Tá, operação fazer a bunda de Seungkwan murchar de tanto apanhar: começar.

Antes que o bochechudo terminasse de falar, o mais alto rapidamente pegou a xícara do amigo e a pressionou contra a boca do mesmo, fazendo-o engolir a grande quantidade do líquido num curto período de tempo, como uns 2 segundos. E aí, física, como tu explica?

— Ok, o papel da barraqueira de Bervely Hills é seu!

Mingyu sorriu forçado, mostrando — lê-se trincando — os dentes e arregalando levemente — lê-se expulsando suas pupilas — os olhos para o companheiro de grupo. Olhou ao redor pedindo desculpas pelo inconveniente do outro rapaz, que estava aparentemente treinando para uma peça de teatro que iria acontecer futuramente. Sem noção, mas adiantou.

— Cala a boca, estrupício. — Gesticulou, voltando a sua posição normal: cruzou as pernas e respirou fundo, levando a xícara com seu conteúdo a boca e tomando um gole.

— Obrigado pela ótima apreciação do café. — Seungkwan revirou os olhos, falando em seu tom normal.

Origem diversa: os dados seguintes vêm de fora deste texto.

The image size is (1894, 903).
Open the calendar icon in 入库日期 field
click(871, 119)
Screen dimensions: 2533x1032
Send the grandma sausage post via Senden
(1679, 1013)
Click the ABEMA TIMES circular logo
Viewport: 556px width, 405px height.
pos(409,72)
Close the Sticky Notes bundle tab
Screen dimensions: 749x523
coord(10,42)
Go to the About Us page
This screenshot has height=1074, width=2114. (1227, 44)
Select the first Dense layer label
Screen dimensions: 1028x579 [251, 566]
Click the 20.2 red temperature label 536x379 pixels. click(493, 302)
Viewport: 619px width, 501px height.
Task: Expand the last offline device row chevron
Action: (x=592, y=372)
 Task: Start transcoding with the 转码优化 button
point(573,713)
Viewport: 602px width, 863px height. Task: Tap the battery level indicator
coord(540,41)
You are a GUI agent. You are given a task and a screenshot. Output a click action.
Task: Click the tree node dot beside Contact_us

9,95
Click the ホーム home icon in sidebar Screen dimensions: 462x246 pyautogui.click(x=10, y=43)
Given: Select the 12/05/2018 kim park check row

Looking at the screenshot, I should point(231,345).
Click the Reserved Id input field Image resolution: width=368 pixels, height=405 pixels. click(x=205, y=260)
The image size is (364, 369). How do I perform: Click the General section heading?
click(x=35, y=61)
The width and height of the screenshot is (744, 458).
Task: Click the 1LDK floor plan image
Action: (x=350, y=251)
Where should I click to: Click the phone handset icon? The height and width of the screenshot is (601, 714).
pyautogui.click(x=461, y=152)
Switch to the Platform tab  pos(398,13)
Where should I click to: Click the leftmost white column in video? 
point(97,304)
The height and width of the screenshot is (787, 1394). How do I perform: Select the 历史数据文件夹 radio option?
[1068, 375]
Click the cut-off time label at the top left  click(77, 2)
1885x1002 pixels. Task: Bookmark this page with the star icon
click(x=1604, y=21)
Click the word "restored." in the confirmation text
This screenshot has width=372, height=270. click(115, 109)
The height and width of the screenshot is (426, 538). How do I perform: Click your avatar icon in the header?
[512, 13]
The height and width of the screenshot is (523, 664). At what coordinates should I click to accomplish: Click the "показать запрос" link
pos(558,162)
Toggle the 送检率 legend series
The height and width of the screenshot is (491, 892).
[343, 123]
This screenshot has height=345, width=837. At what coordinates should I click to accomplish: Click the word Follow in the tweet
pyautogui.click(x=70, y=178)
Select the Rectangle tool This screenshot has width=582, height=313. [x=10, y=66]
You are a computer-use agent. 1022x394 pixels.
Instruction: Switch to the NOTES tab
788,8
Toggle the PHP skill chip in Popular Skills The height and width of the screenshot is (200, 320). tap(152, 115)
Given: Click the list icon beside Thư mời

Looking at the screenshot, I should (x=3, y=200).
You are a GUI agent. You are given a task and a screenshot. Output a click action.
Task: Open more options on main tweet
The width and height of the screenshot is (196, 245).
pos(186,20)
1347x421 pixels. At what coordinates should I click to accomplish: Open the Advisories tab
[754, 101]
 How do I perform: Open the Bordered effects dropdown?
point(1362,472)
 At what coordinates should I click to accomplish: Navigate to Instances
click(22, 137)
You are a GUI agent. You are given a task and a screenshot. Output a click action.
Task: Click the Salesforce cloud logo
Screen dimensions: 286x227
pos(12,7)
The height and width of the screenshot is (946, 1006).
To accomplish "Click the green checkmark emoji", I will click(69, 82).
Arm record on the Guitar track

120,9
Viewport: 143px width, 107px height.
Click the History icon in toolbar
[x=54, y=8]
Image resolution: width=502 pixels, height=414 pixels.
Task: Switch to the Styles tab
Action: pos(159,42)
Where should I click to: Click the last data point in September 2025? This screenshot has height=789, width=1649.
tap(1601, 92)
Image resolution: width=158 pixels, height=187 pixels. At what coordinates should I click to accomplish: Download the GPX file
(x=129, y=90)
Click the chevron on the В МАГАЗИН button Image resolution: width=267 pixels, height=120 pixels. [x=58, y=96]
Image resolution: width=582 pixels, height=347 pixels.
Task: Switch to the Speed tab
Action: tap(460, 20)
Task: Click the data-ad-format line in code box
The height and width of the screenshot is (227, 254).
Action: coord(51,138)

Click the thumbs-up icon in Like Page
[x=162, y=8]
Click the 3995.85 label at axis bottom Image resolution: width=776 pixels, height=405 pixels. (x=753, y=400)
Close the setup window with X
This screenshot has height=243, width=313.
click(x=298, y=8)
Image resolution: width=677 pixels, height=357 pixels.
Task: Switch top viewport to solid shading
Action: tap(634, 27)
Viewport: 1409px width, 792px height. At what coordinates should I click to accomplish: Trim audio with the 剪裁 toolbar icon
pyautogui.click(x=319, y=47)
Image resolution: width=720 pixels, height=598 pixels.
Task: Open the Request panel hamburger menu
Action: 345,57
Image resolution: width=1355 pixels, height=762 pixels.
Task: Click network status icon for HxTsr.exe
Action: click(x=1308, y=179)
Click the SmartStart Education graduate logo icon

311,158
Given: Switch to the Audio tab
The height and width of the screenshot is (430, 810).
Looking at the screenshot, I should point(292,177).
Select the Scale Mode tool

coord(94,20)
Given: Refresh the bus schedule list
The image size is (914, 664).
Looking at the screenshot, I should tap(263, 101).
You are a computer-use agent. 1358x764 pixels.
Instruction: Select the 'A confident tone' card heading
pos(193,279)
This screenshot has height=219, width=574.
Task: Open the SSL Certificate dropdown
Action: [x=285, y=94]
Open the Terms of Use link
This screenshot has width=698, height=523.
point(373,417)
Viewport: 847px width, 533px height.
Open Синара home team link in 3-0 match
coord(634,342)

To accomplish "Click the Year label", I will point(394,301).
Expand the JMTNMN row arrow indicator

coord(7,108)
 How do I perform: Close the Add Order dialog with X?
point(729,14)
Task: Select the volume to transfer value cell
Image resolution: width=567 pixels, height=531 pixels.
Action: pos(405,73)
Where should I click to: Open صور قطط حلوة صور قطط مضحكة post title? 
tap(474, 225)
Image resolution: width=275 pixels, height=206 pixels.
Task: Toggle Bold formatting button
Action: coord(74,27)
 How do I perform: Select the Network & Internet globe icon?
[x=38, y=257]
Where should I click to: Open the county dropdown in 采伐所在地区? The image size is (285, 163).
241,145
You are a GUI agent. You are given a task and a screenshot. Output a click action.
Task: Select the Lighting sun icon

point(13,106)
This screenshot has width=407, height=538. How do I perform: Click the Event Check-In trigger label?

— Continua berrando que vai apreciar o café do capeta.

— Seu café é horrível mesmo. — Sorriu cínico, apoiando a cabeça em suas mãos, recebendo um olhar feio. — ‘Tá legal, desculpe hyung.

— Desculpe também. Mas fique quieto! Sem gritos.

— Tudo bem, deixe-me ver se entendi... Você estava tomando banho, Wonwoo hyung entrou, começou a te ensaboar e isso fez com que te excitasse?

— Bingo.

— Já ficou assim antes com os outros membros?

— Não...

— E já conseguiu, sei lá... Olhar ‘pra cara dele?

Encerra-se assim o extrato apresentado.